- **Problem details**: Please transcribe all of the records precisely.

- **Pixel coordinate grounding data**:
-------

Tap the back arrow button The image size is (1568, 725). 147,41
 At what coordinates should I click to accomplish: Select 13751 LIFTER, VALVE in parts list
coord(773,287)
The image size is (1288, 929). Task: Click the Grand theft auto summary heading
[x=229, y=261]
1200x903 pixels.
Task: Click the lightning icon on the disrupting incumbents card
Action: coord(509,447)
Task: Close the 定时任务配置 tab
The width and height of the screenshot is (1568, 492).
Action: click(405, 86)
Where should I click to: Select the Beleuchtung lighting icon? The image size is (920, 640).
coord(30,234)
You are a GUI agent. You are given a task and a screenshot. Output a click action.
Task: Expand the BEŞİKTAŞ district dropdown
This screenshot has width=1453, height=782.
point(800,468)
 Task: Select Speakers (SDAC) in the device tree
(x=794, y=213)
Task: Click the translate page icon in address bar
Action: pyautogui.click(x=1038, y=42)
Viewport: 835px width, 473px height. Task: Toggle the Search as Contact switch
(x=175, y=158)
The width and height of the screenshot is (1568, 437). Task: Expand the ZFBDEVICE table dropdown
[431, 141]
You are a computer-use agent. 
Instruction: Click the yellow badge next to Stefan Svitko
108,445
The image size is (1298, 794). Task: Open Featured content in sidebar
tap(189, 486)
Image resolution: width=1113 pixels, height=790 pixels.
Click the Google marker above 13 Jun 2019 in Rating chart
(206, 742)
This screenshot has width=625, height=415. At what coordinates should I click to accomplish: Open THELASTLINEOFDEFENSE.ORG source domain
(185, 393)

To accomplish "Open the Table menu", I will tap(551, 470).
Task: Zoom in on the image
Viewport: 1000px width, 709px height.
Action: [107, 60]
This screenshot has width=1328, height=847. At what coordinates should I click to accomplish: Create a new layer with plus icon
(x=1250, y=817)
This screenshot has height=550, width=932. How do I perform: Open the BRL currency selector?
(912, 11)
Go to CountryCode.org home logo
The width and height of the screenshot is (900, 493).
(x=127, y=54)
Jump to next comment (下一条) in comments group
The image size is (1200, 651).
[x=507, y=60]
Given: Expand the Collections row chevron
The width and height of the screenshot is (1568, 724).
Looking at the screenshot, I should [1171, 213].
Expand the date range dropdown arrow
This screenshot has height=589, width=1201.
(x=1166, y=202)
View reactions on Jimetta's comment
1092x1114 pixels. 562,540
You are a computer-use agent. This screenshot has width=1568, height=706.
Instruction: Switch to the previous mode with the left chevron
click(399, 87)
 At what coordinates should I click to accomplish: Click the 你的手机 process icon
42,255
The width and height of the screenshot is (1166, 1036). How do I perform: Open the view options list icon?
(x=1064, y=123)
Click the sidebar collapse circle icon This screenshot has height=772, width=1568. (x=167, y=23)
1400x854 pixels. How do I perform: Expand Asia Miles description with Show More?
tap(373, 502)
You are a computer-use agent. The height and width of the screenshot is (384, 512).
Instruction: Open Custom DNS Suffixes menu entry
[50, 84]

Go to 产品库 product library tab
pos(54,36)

-------

- **Solution for this exercise**:
Tap the back arrow button The image size is (1568, 725). 147,41
 At what coordinates should I click to accomplish: Select 13751 LIFTER, VALVE in parts list
coord(773,287)
The image size is (1288, 929). Task: Click the Grand theft auto summary heading
[x=229, y=261]
1200x903 pixels.
Task: Click the lightning icon on the disrupting incumbents card
Action: coord(509,447)
Task: Close the 定时任务配置 tab
The width and height of the screenshot is (1568, 492).
Action: click(405, 86)
Where should I click to: Select the Beleuchtung lighting icon? The image size is (920, 640).
coord(30,234)
You are a GUI agent. You are given a task and a screenshot. Output a click action.
Task: Expand the BEŞİKTAŞ district dropdown
This screenshot has width=1453, height=782.
point(800,468)
 Task: Select Speakers (SDAC) in the device tree
(x=794, y=213)
Task: Click the translate page icon in address bar
Action: pyautogui.click(x=1038, y=42)
Viewport: 835px width, 473px height. Task: Toggle the Search as Contact switch
(x=175, y=158)
The width and height of the screenshot is (1568, 437). Task: Expand the ZFBDEVICE table dropdown
[431, 141]
You are a computer-use agent. 
Instruction: Click the yellow badge next to Stefan Svitko
108,445
The image size is (1298, 794). Task: Open Featured content in sidebar
tap(189, 486)
Image resolution: width=1113 pixels, height=790 pixels.
Click the Google marker above 13 Jun 2019 in Rating chart
(206, 742)
This screenshot has width=625, height=415. At what coordinates should I click to accomplish: Open THELASTLINEOFDEFENSE.ORG source domain
(185, 393)

To accomplish "Open the Table menu", I will tap(551, 470).
Task: Zoom in on the image
Viewport: 1000px width, 709px height.
Action: [107, 60]
This screenshot has width=1328, height=847. At what coordinates should I click to accomplish: Create a new layer with plus icon
(x=1250, y=817)
This screenshot has height=550, width=932. How do I perform: Open the BRL currency selector?
(912, 11)
Go to CountryCode.org home logo
The width and height of the screenshot is (900, 493).
(x=127, y=54)
Jump to next comment (下一条) in comments group
The image size is (1200, 651).
[x=507, y=60]
Given: Expand the Collections row chevron
The width and height of the screenshot is (1568, 724).
Looking at the screenshot, I should [1171, 213].
Expand the date range dropdown arrow
This screenshot has height=589, width=1201.
(x=1166, y=202)
View reactions on Jimetta's comment
1092x1114 pixels. 562,540
You are a computer-use agent. This screenshot has width=1568, height=706.
Instruction: Switch to the previous mode with the left chevron
click(399, 87)
 At what coordinates should I click to accomplish: Click the 你的手机 process icon
42,255
The width and height of the screenshot is (1166, 1036). How do I perform: Open the view options list icon?
(x=1064, y=123)
Click the sidebar collapse circle icon This screenshot has height=772, width=1568. (x=167, y=23)
1400x854 pixels. How do I perform: Expand Asia Miles description with Show More?
tap(373, 502)
You are a computer-use agent. The height and width of the screenshot is (384, 512).
Instruction: Open Custom DNS Suffixes menu entry
[50, 84]

Go to 产品库 product library tab
pos(54,36)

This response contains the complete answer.